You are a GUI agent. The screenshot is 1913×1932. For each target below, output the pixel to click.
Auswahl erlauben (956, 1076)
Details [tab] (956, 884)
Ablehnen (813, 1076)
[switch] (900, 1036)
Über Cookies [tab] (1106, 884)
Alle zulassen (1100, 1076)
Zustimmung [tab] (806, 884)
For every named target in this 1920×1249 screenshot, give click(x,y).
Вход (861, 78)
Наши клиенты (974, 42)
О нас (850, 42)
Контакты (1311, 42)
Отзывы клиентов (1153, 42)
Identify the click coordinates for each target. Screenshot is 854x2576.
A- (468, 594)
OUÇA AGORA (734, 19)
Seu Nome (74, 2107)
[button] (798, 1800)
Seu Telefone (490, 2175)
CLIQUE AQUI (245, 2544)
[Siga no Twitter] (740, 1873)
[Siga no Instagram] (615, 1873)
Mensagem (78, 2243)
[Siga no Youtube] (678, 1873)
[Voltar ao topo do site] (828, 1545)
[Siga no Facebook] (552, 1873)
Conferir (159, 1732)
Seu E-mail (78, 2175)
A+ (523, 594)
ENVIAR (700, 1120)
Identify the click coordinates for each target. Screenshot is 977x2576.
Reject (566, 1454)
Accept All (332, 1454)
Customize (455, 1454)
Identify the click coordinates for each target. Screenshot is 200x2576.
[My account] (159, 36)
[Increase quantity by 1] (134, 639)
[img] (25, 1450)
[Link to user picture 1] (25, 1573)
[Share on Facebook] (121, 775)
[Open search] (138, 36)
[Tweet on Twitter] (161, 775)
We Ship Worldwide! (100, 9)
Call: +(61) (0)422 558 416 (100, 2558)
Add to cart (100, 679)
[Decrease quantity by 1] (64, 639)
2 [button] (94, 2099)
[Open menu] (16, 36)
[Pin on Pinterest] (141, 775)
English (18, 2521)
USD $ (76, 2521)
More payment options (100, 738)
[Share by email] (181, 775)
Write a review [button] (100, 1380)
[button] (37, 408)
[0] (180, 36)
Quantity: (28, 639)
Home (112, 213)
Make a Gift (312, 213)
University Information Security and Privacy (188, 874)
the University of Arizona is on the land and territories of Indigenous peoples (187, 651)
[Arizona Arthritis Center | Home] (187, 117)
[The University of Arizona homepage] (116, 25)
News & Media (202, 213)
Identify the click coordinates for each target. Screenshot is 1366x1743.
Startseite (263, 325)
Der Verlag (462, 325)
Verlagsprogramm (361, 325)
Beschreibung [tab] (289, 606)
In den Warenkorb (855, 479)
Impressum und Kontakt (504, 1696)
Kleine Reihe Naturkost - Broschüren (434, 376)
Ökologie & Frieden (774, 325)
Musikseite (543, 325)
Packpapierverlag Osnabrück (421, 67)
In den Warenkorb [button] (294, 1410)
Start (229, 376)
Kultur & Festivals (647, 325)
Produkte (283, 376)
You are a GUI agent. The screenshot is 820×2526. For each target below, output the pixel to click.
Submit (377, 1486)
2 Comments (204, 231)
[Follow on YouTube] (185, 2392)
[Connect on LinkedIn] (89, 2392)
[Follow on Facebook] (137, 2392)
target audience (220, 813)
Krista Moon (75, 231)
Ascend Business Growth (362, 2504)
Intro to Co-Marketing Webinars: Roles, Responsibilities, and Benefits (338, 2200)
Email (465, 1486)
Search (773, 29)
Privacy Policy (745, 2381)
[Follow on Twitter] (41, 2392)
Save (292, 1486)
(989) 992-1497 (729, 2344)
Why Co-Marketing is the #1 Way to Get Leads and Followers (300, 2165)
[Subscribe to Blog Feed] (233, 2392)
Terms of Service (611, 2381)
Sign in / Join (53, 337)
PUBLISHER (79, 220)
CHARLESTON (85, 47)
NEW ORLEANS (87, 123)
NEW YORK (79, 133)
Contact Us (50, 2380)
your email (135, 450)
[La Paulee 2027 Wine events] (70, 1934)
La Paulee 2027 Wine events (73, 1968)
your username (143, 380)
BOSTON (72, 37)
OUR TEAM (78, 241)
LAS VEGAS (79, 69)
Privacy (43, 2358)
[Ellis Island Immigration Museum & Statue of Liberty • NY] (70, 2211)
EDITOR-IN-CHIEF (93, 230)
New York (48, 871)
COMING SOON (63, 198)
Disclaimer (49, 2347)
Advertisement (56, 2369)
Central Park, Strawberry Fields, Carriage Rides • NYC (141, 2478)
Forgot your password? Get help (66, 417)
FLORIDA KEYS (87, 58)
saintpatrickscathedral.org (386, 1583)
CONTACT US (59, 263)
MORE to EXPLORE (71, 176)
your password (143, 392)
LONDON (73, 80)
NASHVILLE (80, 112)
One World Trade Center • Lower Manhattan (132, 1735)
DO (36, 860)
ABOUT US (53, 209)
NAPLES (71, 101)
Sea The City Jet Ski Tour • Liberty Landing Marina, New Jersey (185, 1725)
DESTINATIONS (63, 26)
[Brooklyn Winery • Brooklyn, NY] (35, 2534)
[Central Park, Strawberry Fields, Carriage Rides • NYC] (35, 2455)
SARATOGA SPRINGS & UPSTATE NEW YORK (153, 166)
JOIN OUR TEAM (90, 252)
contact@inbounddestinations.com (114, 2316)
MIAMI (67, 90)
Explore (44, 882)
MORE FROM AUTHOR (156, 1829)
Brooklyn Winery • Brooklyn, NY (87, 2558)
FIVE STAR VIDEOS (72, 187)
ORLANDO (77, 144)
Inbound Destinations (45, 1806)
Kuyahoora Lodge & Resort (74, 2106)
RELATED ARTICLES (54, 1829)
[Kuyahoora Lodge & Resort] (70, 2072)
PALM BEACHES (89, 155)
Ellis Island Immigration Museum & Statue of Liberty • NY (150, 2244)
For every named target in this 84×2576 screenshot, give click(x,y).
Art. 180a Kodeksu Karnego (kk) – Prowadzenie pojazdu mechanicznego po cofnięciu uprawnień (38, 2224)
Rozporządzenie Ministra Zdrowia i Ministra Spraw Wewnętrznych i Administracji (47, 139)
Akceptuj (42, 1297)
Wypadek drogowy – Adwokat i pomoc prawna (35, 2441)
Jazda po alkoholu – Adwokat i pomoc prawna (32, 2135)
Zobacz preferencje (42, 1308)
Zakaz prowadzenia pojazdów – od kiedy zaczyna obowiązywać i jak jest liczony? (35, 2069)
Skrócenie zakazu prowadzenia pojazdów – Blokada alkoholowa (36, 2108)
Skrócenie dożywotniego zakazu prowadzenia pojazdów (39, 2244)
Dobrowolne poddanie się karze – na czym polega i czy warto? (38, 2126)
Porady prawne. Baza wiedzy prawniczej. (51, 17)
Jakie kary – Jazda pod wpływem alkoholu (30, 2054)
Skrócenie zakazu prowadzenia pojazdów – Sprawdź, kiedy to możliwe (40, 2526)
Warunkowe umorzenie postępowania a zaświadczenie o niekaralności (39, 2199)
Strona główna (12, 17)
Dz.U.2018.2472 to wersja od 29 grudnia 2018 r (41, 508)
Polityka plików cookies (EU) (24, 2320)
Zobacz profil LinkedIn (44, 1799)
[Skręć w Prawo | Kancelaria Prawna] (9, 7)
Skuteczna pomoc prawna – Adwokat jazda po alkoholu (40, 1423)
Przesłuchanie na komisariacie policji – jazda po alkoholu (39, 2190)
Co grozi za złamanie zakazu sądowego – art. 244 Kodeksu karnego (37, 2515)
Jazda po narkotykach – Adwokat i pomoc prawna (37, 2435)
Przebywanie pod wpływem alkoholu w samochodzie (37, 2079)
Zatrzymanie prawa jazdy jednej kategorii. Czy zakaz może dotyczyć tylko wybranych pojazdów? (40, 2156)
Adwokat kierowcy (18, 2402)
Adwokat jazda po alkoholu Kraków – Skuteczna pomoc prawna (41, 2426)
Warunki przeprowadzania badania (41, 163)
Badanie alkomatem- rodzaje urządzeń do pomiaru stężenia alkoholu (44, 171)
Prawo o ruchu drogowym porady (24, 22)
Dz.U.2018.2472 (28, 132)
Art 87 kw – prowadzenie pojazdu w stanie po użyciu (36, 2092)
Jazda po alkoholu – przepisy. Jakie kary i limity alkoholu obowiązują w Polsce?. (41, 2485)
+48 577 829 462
==============================
**What this task involves**
Find the count of lines in the data above where the word "your" occurs, and write down only that count.

**Output of the task**
4